PerspectiveFilter
About 540 wordsAbout 2 min
2025-10-09
📘 Overview
PerspectiveFilter is a data filtering operator based on Perspective API for evaluating text toxicity and filtering data according to set score thresholds. Higher scores indicate higher text toxicity.
init Function
def __init__(self, min_score: float = 0.0, max_score: float = 0.5):Init Parameters
| Parameter | Type | Default | Description |
|---|---|---|---|
| min_score | float | 0.0 | Minimum toxicity score threshold. Retains text with scores greater than or equal to this value. |
| max_score | float | 0.5 | Maximum toxicity score threshold. Retains text with scores less than or equal to this value. |
run Function
def run(self, storage: DataFlowStorage, input_key: str, output_key: str = 'PerspectiveScore'):Parameters
| Name | Type | Default | Description |
|---|---|---|---|
| storage | DataFlowStorage | Required | DataFlow storage instance for reading and writing data. |
| input_key | str | Required | Input column name corresponding to the text field for toxicity evaluation. |
| output_key | str | "PerspectiveScore" | Output column name corresponding to the generated toxicity score field. |
📦 API Key Configuration
Before using PerspectiveFilter, you need to configure the Google Perspective API Key.

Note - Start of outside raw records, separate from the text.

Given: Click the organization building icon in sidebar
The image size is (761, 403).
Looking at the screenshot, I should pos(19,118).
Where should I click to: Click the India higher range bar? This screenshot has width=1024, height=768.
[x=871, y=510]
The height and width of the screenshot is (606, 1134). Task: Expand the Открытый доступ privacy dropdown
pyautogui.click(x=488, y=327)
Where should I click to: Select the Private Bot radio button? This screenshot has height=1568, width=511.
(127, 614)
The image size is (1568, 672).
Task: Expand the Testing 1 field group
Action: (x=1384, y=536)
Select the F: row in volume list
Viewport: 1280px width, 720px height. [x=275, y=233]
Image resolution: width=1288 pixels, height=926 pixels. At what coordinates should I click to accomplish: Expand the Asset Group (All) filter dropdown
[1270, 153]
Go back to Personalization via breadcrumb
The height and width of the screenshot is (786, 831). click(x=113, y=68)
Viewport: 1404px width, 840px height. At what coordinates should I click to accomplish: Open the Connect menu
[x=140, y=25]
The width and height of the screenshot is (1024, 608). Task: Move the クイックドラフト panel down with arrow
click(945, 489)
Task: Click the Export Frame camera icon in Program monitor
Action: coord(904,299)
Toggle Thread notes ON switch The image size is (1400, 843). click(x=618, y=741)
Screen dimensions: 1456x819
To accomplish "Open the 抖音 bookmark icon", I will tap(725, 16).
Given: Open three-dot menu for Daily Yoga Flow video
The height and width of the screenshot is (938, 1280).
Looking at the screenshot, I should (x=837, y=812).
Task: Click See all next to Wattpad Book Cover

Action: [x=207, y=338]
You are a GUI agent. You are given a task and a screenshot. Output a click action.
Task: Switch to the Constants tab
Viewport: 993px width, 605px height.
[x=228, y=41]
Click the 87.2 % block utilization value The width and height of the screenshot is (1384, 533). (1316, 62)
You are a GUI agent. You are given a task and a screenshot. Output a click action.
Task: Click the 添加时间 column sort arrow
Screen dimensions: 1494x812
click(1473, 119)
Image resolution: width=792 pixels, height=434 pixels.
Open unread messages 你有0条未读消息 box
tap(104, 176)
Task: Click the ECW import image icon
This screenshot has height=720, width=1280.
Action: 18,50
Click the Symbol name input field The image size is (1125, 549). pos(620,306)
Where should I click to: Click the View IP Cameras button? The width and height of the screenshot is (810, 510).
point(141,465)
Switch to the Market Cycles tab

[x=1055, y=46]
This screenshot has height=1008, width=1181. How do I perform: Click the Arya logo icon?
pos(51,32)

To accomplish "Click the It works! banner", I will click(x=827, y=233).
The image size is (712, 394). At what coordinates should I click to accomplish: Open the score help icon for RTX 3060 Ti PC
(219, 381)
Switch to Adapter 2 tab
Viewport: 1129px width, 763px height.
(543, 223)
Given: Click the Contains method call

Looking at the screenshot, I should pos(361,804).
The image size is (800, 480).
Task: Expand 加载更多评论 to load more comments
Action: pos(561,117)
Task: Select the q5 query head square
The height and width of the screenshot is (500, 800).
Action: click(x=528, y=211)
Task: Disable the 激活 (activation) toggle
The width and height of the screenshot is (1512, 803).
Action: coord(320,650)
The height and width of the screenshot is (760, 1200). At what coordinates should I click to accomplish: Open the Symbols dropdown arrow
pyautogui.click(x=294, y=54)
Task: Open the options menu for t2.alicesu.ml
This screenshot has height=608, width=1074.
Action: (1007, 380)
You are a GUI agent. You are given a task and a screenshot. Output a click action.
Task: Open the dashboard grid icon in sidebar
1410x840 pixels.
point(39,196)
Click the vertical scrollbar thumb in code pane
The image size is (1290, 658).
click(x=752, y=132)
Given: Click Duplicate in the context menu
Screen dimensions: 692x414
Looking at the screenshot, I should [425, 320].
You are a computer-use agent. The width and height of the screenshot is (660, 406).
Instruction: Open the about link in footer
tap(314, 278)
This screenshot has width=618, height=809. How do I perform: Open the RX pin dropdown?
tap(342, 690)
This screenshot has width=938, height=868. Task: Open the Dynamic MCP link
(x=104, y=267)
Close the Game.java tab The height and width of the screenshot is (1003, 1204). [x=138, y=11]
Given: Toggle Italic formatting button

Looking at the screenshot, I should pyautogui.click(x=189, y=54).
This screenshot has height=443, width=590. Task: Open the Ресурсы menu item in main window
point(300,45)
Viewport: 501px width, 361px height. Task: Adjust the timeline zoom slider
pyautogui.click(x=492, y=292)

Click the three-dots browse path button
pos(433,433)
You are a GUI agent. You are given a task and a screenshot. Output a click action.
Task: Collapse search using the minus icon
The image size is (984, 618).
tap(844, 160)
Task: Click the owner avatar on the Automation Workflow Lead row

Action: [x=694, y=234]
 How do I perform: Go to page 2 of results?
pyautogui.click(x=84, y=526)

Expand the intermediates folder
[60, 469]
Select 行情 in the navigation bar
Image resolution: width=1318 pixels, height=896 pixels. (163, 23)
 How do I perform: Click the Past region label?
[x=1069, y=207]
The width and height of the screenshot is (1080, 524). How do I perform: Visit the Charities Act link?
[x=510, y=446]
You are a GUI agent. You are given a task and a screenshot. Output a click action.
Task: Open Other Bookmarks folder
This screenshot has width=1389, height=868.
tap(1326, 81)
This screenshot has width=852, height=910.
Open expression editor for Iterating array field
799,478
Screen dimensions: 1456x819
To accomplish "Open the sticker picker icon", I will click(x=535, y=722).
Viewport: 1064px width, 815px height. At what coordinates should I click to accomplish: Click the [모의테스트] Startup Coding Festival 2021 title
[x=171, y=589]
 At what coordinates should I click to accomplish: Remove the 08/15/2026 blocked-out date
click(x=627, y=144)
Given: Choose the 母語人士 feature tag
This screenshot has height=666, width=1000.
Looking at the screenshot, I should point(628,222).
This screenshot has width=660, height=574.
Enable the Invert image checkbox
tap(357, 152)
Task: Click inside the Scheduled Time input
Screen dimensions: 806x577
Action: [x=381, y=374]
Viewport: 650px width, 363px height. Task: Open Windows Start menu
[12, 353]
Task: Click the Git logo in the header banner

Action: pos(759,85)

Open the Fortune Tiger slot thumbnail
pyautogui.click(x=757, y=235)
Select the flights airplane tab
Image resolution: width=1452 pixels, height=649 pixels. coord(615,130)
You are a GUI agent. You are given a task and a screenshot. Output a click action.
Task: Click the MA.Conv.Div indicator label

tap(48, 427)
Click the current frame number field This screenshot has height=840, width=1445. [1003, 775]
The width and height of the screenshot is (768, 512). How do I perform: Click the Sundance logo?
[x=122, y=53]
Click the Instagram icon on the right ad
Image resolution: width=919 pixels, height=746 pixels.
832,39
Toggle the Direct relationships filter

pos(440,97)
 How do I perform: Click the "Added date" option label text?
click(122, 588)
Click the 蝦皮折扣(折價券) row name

There are two methods:
Method 1: Set Environment Variable
export GOOGLE_API_KEY="your-google-api-key"Or set it in Python:
import os
os.environ["GOOGLE_API_KEY"] = "your-google-api-key"Method 2: Configure via PerspectiveAPIServing
Pass the API Key directly when initializing PerspectiveAPIServing:
from dataflow.serving import PerspectiveAPIServing
serving = PerspectiveAPIServing(api_key="your-google-api-key", max_workers=10)Obtaining API Key
To obtain a Google Perspective API Key, visit: Google Perspective API
🧠 Example Usage
from dataflow.operators.general_text import PerspectiveFilter
from dataflow.utils.storage import FileStorage
class PerspectiveFilterTest():
def __init__(self):
self.storage = FileStorage(
first_entry_file_name="./dataflow/example/GeneralTextPipeline/perspective_test_input.jsonl",
cache_path="./cache",
file_name_prefix="dataflow_cache_step",
cache_type="jsonl",
)
self.filter = PerspectiveFilter(
min_score=0.0,
max_score=0.5
)
def forward(self):
self.filter.run(
storage=self.storage.step(),
input_key='text',
output_key='PerspectiveScore'
)
if __name__ == "__main__":
test = PerspectiveFilterTest()
test.forward()🧾 Default Output Format
| Field | Type | Description |
|---|---|---|
| [input_key] | str | Input text for evaluation. |
| [output_key] | float | Model-generated toxicity score value. |
📋 Example Input
{"text": "Thank you for your help! I really appreciate your kindness and support."}
{"text": "I disagree with your opinion, but I respect your perspective on this matter."}
{"text": "You are an idiot and your ideas are completely stupid and worthless."}📤 Example Output
{"text": "Thank you for your help! I really appreciate your kindness and support.", "PerspectiveScore": 0.012}
{"text": "I disagree with your opinion, but I respect your perspective on this matter.", "PerspectiveScore": 0.089}📊 Result Analysis
Sample 1 (Friendly text):
- Perspective toxicity score: 0.012
- Score range: [0.0, 0.5]
- Passes filter (0.012 within range)
- Characteristics: Gratitude and positive expression, nearly no toxicity
Sample 2 (Neutral text):
- Perspective toxicity score: 0.089
- Score range: [0.0, 0.5]
- Passes filter (0.089 within range)
- Characteristics: Expresses disagreement but remains respectful, low toxicity
Sample 3 (Offensive text):
- Perspective toxicity score: 0.952
- Score range: [0.0, 0.5]
- Filtered out (0.952 > 0.5)
- Characteristics: Contains insulting words and offensive language, high toxicity
Score Interpretation:
- 0.0 - 0.3: Low or no toxicity (polite, friendly)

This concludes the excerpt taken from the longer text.